Toolkit
GNU Parallel
GNU parallel is one of the greatest tool for PL/SWE research.
Every now and then, we have to evaluate the system you developed. (Measuring almost always intrigues us!)
For example, at least for writing a paper, you might have to measure for a research question like “how effective is XXX in synthesizing …?”
To answer the question, a benchmark that consists of tons of inputs is often constructed, and the system is tested against them.
In this scenario, it is always better to parallelize the executions because faster iteration means faster improvement!
However, it is very annoying to write such a script especially with parallelization.
For example, in Python, you have to learn how to use the pool executor API: submit, join, as_completed, and so on.
The process management is also a nightmare, and you might end up with tons of zombie processes if it goes wrong.
Even more, when you want to visualize the progress, tqdm easily breaks with the executor API.
You have to go through a lot of trials and errors to get the script right.
Here, parallel comes to the rescue.
All you need is write a command for each input.

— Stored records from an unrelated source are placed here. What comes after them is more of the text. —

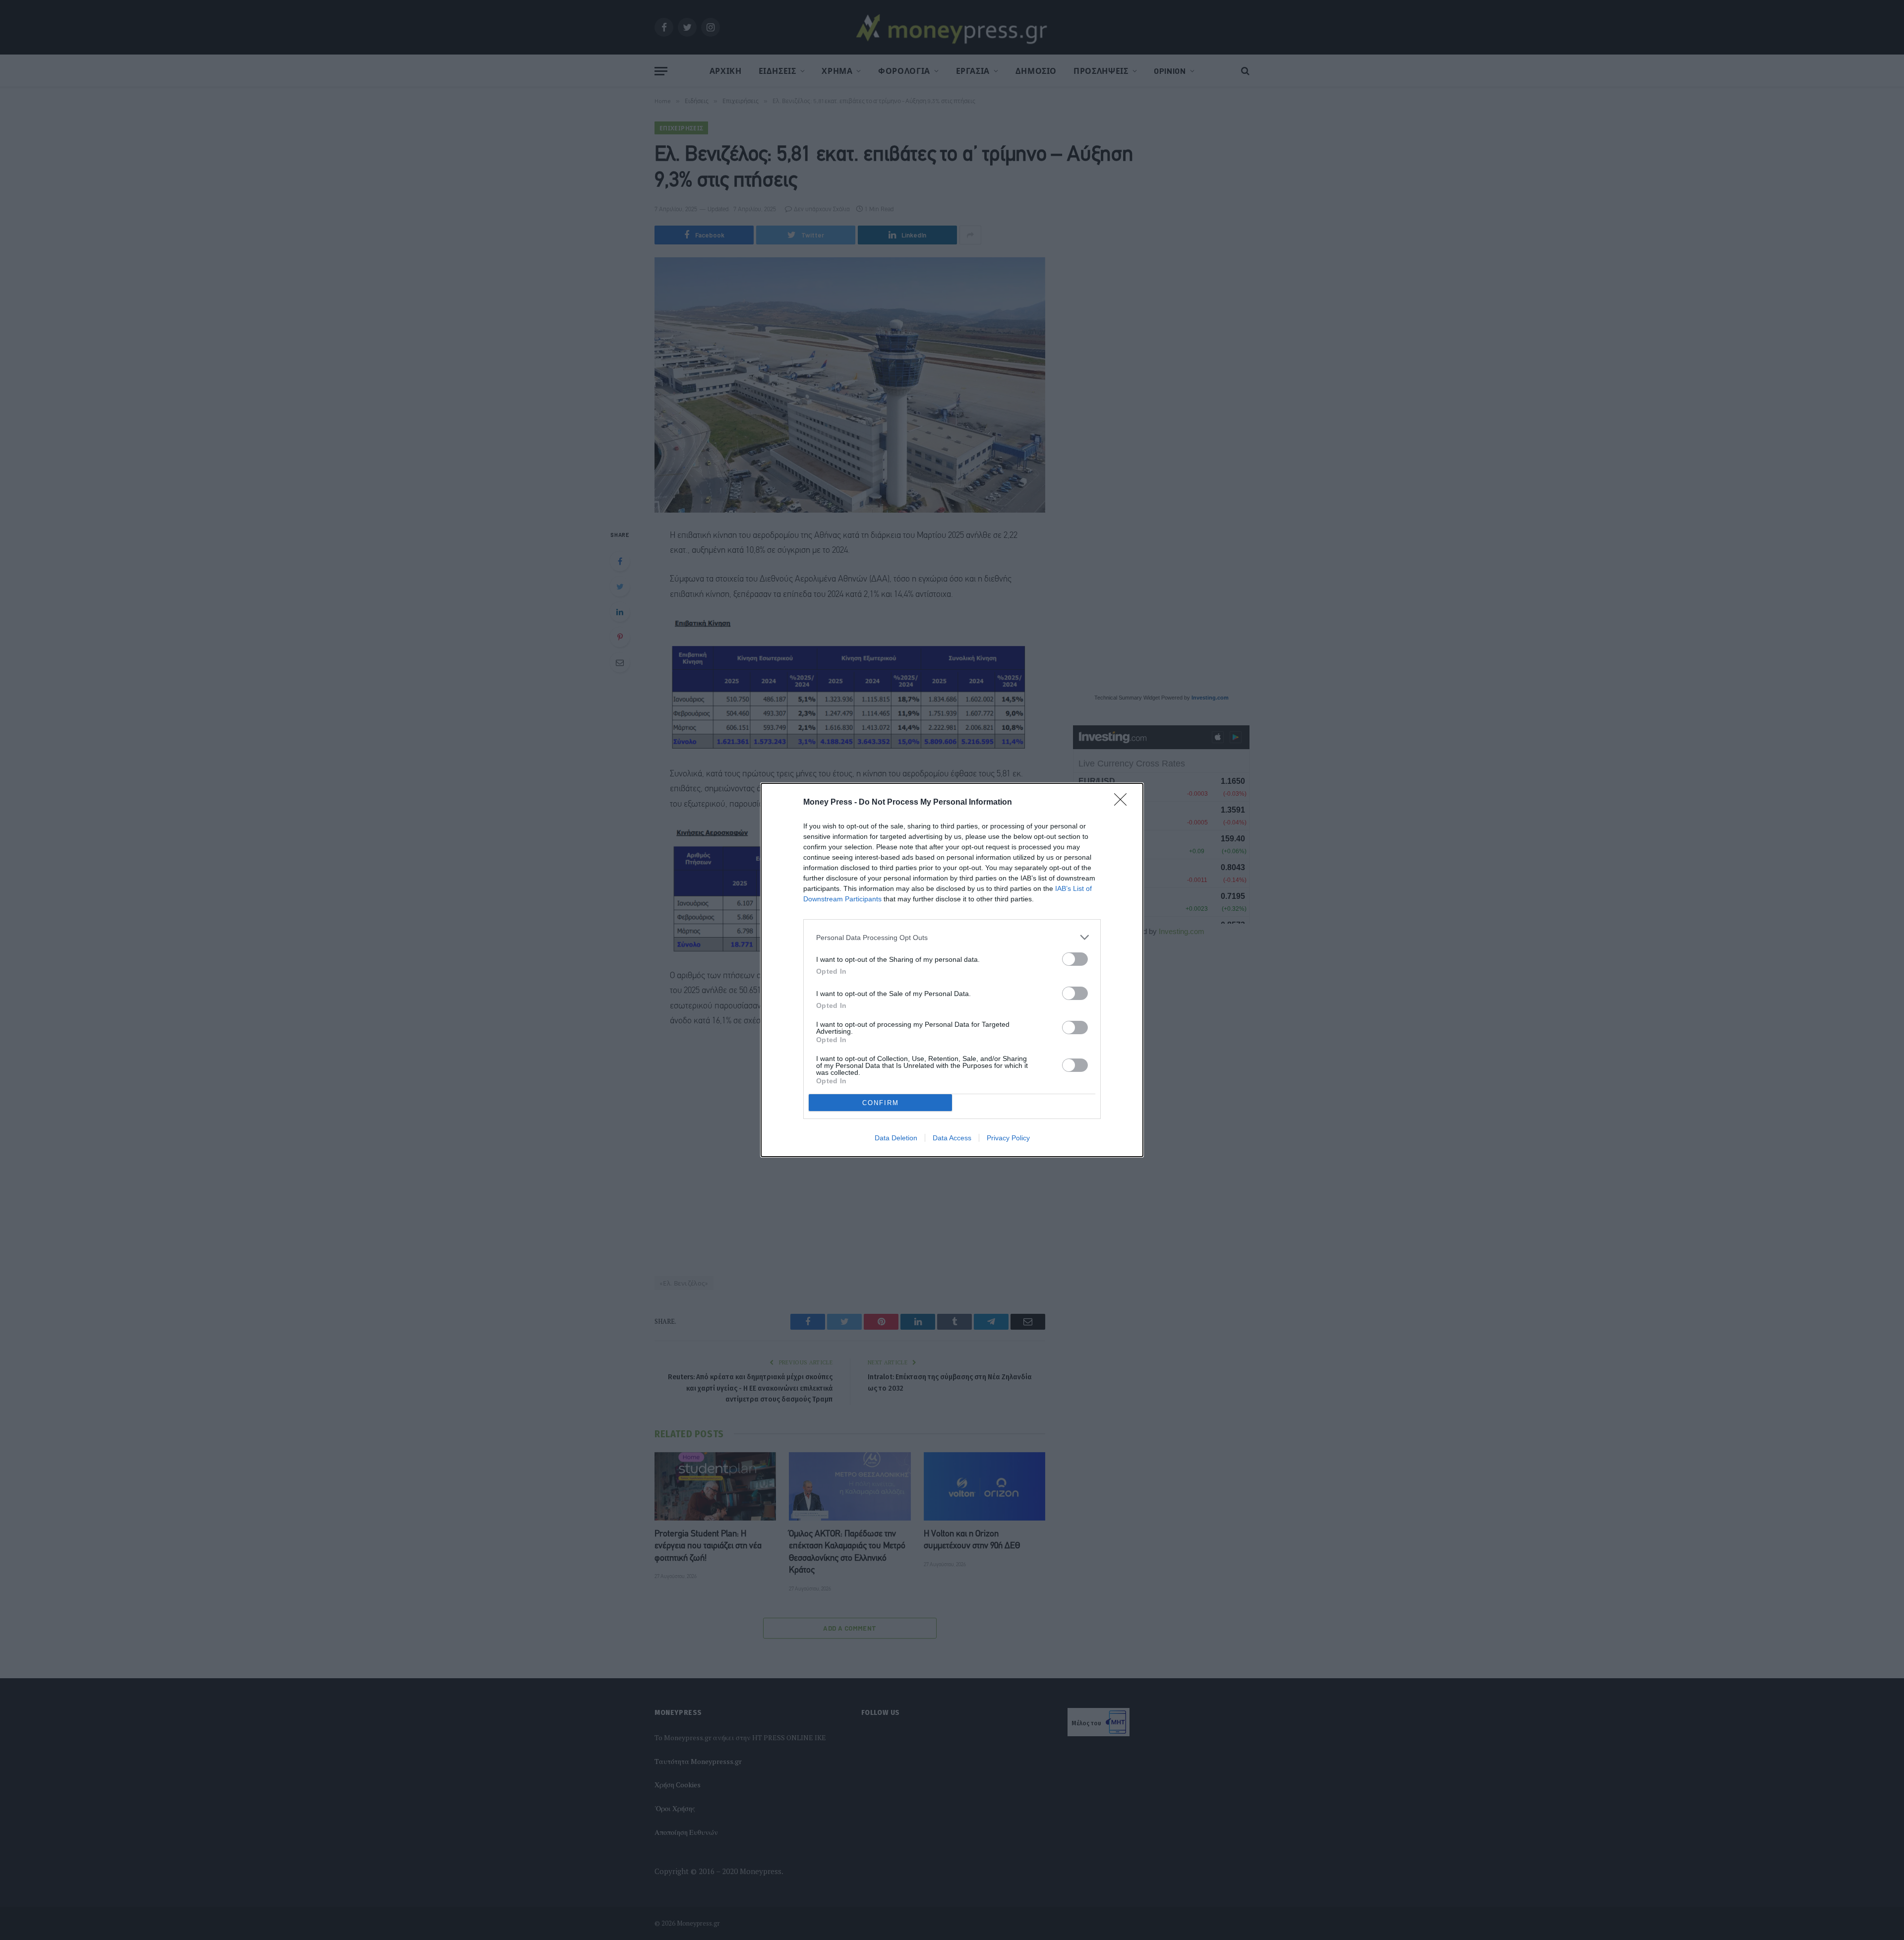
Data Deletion (896, 1138)
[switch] (1075, 959)
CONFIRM (880, 1103)
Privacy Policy (1008, 1138)
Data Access (952, 1138)
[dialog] (952, 970)
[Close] (1123, 802)
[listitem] (952, 937)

For example, what you want is just a single line:
find inputs/*.ll | parallel --bar --joblog job.log --timeout 3600 -j (nproc) "<system> {} > outputs/{/}.result 2> outputs{/}.error"
The --bar option gives a nice progress bar. The log file contains how long it took for each command to finish.
In addition, it is very straightforward to specify the timeout for each command and the number of job workers.
sqlite3
It is almost always better than having scattered CSV or JSON.
You don’t need pandas. You do not need jq. Just good old SQL queries to get your job done.
Even more, I find working with coding agents when data are in a sqlite3 db more pleasant than when they are scattered through files.
They excel at writing SQL queries since GPT-3.5 (and we now have GPT-5.5).
In addition, you can save those analysis queries in a text file and run it via: sqlite3 your_db.db < analysis.sql.
Moreover, your favorite programming language will provide a binding for sqlite3. (Python, OCaml, Rust, and you name it!)
So, it is straightforward to integrate data collection into your pipeline.